We present a panoply of results on partial orderings for the Liouville distributions, including sufficient conditions for two Liouville vectors to be comparable under the stochastic, convex, concave, and Laplace transform orderings. Further, we derive partial orderings for the order statistics and spacings from certain exchangeable Liouville distributions. As applications to reliability theory, we obtain stochastic orderings for N(t) and bounds for Rk(t), the number of components working at time t >= 0 and the reliability function, respectively, for a "k-out-of-n" system consisting of components whose lifetimes have a joint Liouville distribution. When the component lifetimes are distributed as a mixture of independent, identically distributed exponential random variables, we derive some results for a conjecture of [10], 202-208) on variation comparisons for Rk(t) as the mixing distribution is varied.

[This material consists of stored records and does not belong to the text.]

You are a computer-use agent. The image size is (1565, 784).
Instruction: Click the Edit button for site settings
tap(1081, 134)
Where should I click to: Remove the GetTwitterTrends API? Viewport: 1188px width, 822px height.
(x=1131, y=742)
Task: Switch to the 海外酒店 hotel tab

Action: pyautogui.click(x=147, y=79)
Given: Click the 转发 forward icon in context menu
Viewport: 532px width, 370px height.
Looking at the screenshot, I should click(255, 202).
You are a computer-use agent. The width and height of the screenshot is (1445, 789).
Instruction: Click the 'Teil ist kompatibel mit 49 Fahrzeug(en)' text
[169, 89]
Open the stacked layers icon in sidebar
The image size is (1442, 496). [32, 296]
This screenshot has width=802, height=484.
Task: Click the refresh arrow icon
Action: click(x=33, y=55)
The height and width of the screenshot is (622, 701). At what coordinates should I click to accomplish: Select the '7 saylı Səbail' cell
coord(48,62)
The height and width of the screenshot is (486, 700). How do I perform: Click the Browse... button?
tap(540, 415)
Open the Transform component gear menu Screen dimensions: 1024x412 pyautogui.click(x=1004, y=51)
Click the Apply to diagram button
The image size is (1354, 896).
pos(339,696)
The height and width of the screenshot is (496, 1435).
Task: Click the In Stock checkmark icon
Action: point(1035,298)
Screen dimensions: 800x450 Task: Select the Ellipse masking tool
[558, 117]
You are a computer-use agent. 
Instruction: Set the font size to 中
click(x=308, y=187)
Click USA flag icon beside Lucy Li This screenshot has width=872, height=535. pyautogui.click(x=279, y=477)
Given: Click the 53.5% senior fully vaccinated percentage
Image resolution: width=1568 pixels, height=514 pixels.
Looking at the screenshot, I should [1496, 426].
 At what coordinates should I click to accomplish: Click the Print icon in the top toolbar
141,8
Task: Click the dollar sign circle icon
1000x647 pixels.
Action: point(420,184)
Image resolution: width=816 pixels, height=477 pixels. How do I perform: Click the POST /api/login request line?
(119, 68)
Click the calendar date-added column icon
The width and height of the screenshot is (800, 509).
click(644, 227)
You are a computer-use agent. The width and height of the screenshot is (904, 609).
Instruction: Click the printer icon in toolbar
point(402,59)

Following a suggestion and using the methods of [3], we compare the cumulative distribution functions of two linear combinations of an exchangeable Liouville vector when the first vector of coefficients majorizes the second vector of coefficients. We derive sufficient conditions under which the two distribution functions cross exactly once, and obtain bounds for the location of the unique crossing point.

Suggested Citation

  • Gupta, Rameshwar D. & Richards, Donald St. P., 1992. "Multivariate Liouville distributions, III," Journal of Multivariate Analysis, Elsevier, vol. 43(1), pages 29-57, October.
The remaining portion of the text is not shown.